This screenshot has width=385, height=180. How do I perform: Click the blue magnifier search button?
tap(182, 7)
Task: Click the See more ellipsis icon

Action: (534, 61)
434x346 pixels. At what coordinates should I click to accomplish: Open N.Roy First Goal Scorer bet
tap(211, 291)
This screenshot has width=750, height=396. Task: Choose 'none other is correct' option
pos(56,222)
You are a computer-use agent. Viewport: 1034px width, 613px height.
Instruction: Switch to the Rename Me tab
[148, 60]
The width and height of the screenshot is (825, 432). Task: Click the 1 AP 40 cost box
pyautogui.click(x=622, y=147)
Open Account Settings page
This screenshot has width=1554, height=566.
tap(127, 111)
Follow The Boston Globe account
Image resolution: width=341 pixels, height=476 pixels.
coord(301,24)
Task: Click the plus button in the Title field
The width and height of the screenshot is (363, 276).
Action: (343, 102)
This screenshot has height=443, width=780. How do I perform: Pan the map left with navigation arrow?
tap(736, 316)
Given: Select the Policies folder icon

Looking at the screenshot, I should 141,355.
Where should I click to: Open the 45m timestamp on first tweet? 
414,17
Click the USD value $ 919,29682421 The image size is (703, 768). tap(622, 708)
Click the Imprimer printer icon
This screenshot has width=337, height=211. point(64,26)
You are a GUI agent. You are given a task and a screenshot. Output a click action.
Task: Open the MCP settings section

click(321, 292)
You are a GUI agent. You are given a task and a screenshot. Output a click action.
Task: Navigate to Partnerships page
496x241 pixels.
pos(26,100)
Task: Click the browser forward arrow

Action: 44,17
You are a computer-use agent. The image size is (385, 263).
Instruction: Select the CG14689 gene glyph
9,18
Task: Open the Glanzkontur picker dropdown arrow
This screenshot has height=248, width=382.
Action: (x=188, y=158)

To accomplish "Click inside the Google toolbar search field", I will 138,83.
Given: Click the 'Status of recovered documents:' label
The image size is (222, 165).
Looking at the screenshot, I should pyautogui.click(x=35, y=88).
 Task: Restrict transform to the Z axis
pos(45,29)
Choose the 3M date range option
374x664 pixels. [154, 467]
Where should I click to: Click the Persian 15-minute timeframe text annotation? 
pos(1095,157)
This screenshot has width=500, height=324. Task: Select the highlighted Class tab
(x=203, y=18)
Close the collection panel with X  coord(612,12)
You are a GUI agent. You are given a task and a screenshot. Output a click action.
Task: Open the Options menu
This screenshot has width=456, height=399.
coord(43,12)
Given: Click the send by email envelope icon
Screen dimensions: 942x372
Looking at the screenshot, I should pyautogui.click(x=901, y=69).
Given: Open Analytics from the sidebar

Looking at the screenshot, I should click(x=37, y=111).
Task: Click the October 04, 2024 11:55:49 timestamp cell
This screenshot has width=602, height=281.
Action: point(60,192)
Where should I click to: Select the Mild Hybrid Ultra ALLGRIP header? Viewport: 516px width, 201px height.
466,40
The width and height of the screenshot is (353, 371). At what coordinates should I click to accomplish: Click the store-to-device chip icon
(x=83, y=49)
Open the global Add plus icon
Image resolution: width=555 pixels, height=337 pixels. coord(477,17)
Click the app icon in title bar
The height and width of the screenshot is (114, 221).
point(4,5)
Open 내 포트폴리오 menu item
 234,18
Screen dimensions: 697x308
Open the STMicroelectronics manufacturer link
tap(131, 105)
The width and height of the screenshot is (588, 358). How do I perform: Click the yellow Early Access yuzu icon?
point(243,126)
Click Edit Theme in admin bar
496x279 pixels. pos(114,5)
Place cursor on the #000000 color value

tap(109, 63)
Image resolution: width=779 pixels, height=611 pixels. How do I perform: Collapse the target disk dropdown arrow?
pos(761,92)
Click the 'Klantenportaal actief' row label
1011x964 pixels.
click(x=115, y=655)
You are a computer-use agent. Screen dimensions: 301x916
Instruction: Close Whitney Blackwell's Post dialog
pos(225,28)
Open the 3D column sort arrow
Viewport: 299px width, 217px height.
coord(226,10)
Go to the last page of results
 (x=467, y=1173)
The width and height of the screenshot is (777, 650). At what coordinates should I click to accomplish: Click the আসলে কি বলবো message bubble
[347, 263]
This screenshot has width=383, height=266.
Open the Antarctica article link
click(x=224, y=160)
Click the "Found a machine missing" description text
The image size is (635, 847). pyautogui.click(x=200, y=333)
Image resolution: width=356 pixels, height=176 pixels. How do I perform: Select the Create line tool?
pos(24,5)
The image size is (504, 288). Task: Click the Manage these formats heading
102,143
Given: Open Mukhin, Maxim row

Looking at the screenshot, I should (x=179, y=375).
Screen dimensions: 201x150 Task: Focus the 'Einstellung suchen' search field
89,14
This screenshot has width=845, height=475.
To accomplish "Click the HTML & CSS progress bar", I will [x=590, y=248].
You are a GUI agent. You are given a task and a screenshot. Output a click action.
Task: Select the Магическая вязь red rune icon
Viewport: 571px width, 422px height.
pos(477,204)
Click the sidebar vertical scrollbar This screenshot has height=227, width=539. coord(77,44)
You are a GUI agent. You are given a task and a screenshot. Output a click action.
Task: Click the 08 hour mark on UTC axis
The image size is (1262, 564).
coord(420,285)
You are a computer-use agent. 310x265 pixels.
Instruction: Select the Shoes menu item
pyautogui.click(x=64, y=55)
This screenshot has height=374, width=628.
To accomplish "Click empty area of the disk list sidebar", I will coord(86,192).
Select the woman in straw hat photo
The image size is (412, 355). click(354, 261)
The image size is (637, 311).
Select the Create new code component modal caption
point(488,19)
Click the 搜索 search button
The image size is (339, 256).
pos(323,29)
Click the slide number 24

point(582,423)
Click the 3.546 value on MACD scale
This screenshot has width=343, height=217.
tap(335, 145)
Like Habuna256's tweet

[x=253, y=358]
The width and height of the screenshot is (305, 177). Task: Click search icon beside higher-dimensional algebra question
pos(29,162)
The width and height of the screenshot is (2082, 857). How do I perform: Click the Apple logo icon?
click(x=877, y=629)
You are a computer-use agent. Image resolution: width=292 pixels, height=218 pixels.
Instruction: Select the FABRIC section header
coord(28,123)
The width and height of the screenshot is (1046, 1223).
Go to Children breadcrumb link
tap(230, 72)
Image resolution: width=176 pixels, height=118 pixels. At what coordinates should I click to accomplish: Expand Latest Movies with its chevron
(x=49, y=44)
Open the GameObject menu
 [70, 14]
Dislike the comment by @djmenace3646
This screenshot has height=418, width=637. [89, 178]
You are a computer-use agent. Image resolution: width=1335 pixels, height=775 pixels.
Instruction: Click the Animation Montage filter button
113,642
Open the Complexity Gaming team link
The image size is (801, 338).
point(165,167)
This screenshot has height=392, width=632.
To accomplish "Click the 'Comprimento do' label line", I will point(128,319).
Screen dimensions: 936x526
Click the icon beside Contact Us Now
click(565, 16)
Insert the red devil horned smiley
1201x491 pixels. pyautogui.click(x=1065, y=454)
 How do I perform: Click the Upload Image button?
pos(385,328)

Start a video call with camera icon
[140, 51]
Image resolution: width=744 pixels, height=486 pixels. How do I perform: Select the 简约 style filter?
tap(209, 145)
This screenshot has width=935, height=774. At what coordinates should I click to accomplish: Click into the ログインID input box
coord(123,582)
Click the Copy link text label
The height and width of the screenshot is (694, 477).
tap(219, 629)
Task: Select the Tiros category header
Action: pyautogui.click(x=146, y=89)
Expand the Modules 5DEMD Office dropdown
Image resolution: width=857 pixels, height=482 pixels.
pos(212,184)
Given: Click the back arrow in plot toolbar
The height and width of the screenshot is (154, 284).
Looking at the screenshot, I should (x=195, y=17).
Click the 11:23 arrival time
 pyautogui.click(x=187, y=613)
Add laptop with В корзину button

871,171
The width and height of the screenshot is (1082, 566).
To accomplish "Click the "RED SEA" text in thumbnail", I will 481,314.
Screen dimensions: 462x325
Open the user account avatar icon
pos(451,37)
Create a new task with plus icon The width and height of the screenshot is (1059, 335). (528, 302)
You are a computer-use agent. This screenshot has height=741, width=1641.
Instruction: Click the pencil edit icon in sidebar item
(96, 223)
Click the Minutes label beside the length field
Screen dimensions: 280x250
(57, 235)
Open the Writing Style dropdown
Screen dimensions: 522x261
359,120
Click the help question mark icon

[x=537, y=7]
********************
* **The problem**
Exactly repeat the lines from the line that contains "Open the Writing Style dropdown" to the end of the entries, both included, and leave out all other lines.

* **Answer to this problem**
Open the Writing Style dropdown
Screen dimensions: 522x261
359,120
Click the help question mark icon

[x=537, y=7]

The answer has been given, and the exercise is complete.